Of course, over time the post must rotate regionally. It cannot remain the preserve of one particular region, as was the case for the first two Secretaries-General, who were both western Europeans. However, this need not, and should not, be done in such a way as to exclude any candidate from any of the five regional groupings outside the one that was pre-empted. I am sorry to say—this was recognised by the noble Baroness, Lady Falkner—that if you are against regional pre-emption, you have to be against gender pre-emption. I admit that gender pre-emption excludes half the world’s population, which is a bit less than you exclude on regional pre-emption, but it is still not the right way to proceed. I absolutely agree that should a woman come forward as Secretary-General now, that would be a tremendously good thing, but it should not be achieved by pre-emption from the outset.
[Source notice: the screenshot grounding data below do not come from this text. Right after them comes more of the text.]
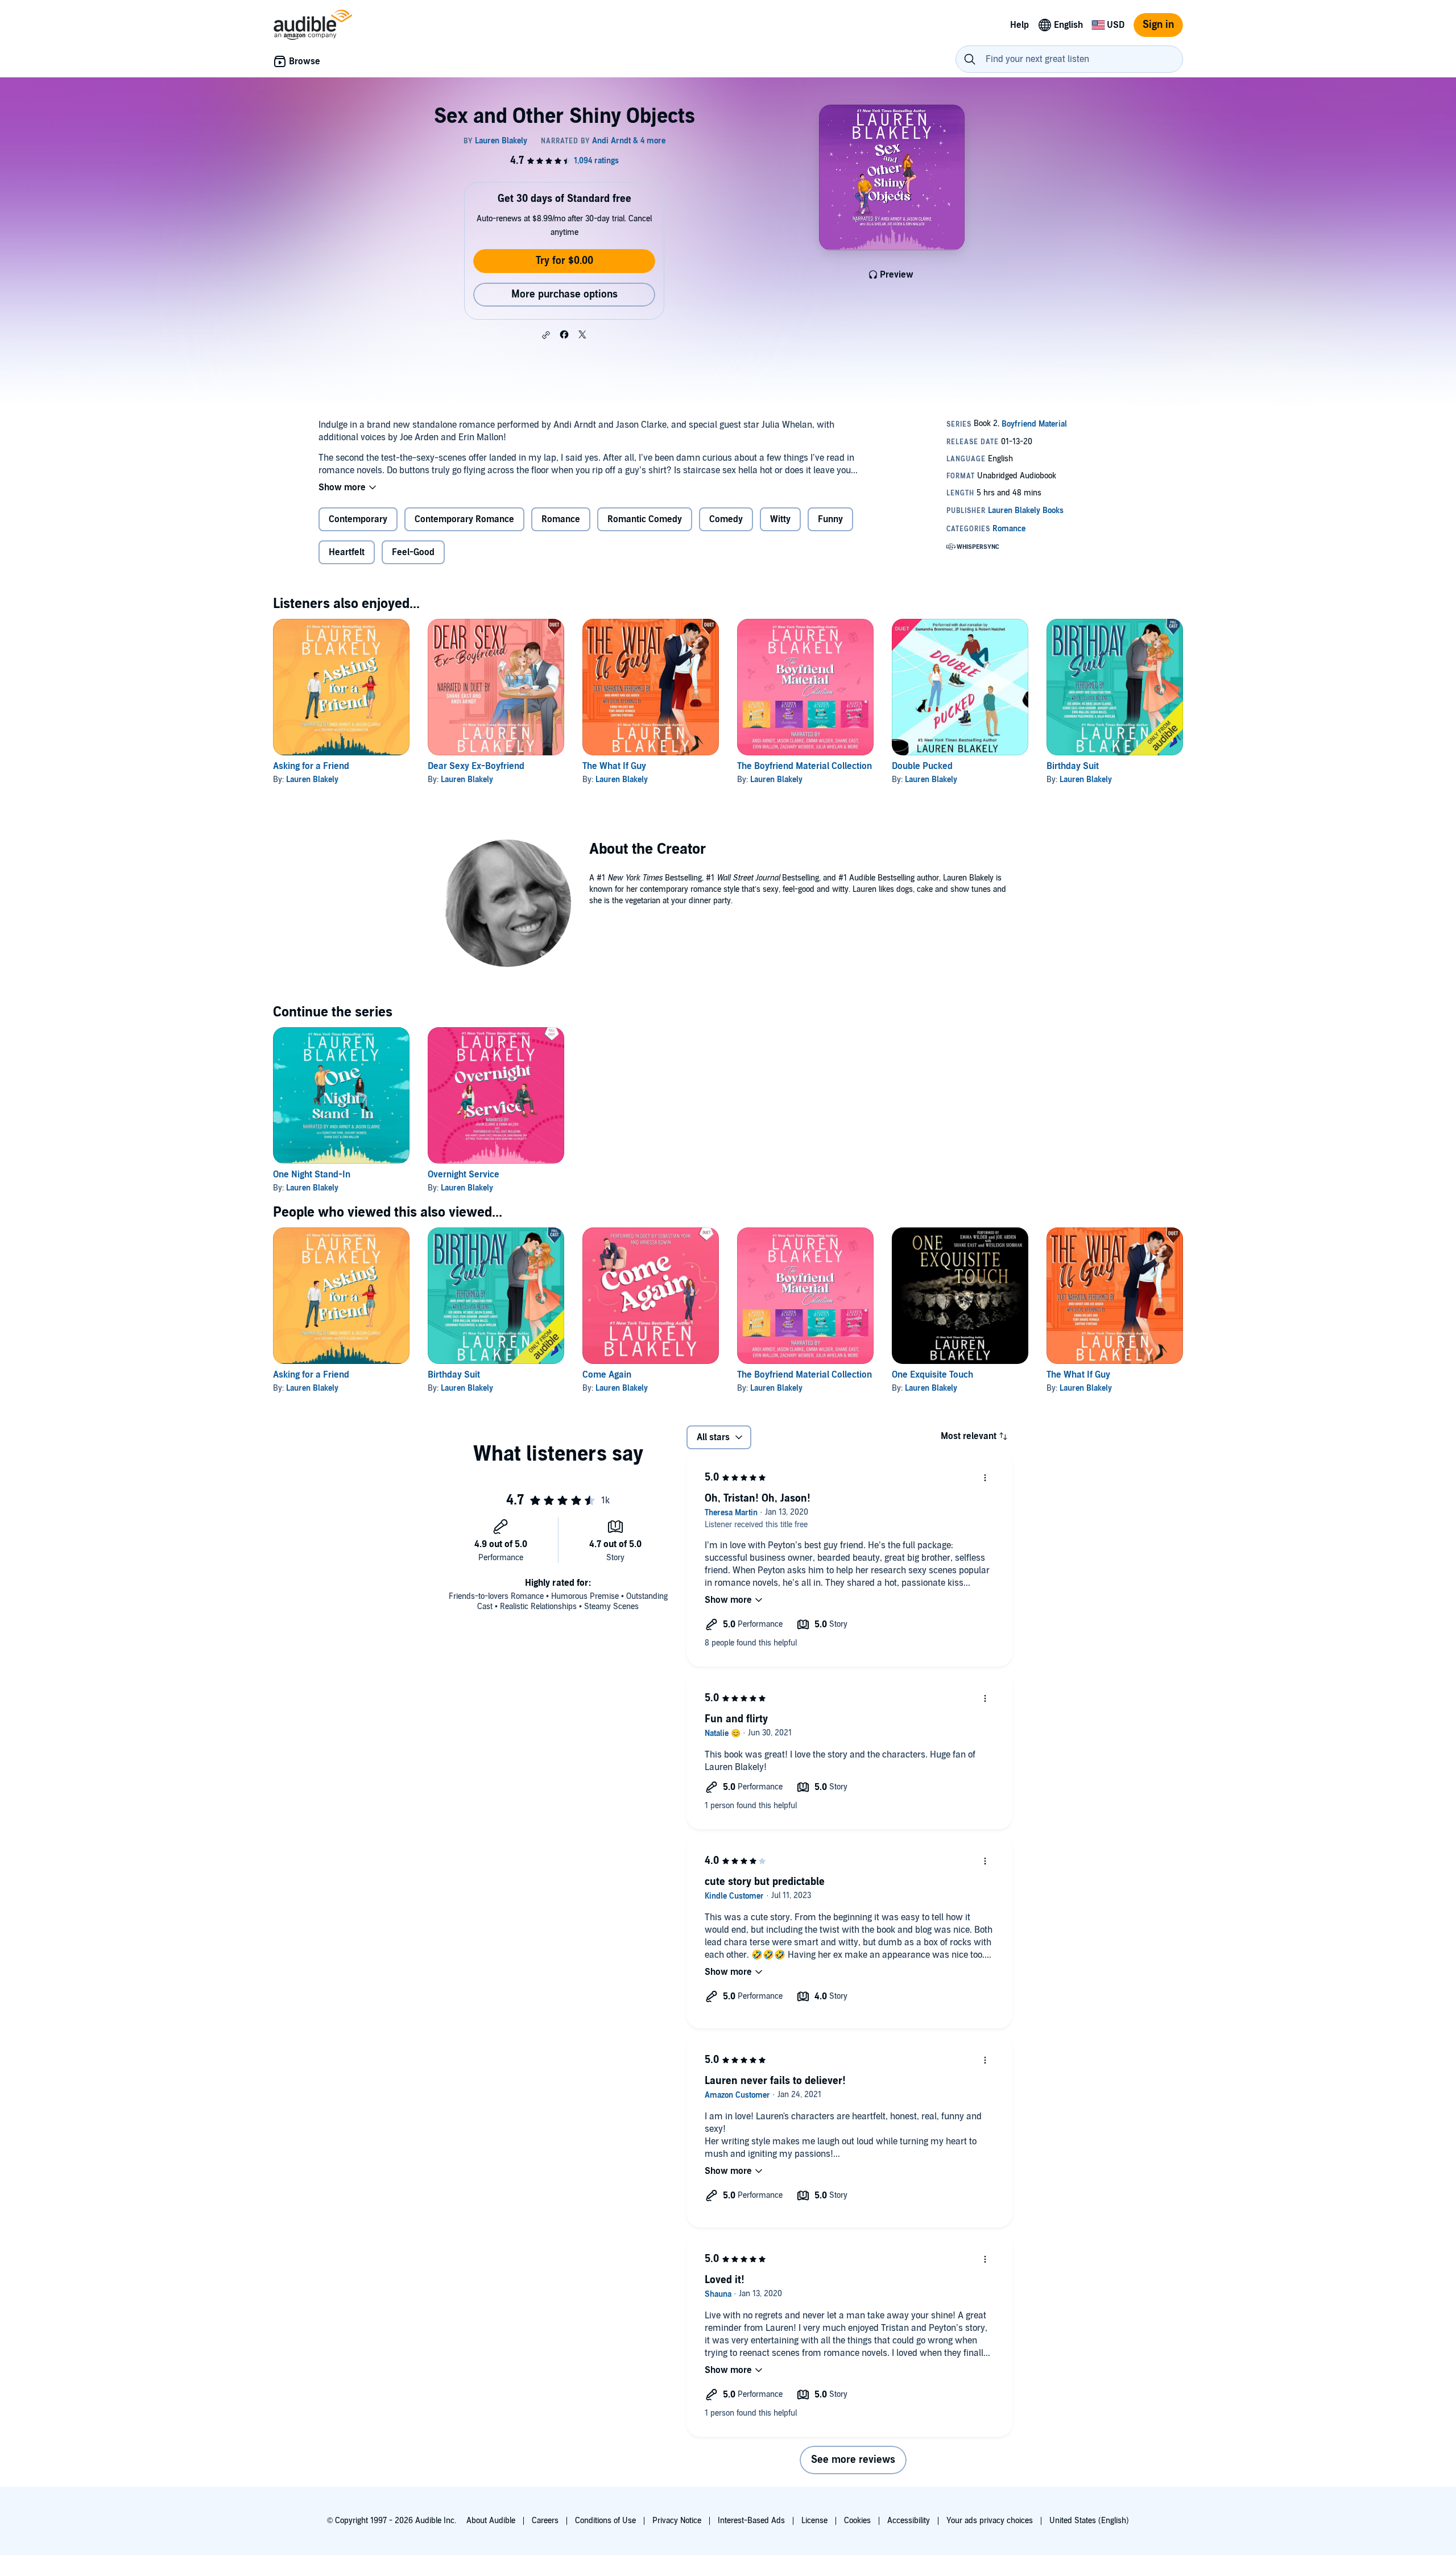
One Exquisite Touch (932, 1374)
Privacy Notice (676, 2520)
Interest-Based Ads (751, 2520)
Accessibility (908, 2520)
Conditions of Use (605, 2520)
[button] (546, 335)
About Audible (490, 2520)
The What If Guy (614, 766)
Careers (545, 2520)
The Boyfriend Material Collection (804, 766)
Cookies (857, 2520)
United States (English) (1089, 2520)
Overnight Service (463, 1174)
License (814, 2520)
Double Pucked (922, 766)
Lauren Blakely (312, 779)
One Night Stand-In (311, 1174)
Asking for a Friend (311, 766)
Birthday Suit (1072, 766)
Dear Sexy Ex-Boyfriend (476, 766)
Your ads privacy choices (989, 2520)
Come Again (606, 1374)
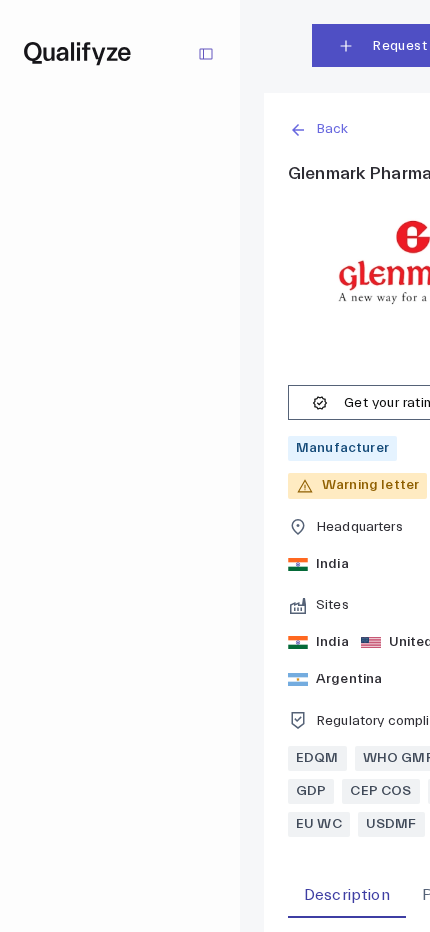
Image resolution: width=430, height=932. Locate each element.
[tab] (347, 895)
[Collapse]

I know that a major effort is being made by east Europeans to promote regional pre-emption, as it is the only region that has never provided a Secretary-General. I wonder whether that is in their best interests, given the real risk of a truculent and more assertive Russia intervening at some stage in the process with a veto. In any event, I am quite sure that the practice of regional pre-emption is not in the interest of the organisation as a whole, nor of any of its regions.

Some would like to see a change in the balance between the Security Council and the General Assembly in making appointments. I doubt, frankly, whether that is achievable.

As to other senior appointments, it is surely right that Britain should, from time to time, aspire to one of the top posts. British incumbents have, in fact, over the life of the United Nations, had an impressive track record. But we really must rid ourselves of the practice of giving the Secretary-General only one candidate. He needs to have a choice; it is really demeaning to suggest that we should choose the person to put forward and then tell him that he has to accept them. That practice came to grief quite recently, as was said, over the appointment of the humanitarian post. I am very glad that Stephen O’Brien was appointed, and I am very glad that the British Government put forward more than one person. I hope that in future they will always do that. I hope, too, that we will not overlook UN officials of British nationality serving professionally in the UN; they are sometimes of the very highest quality but they tend to be overlooked when it comes to putting forward proposals for very senior posts.

It would be good to hear how the Minister reacts to those four proposals. The subject is, I know, sensitive, but it is also important if the UN—which is, I believe, of real value to us—to function more effectively than it has until now.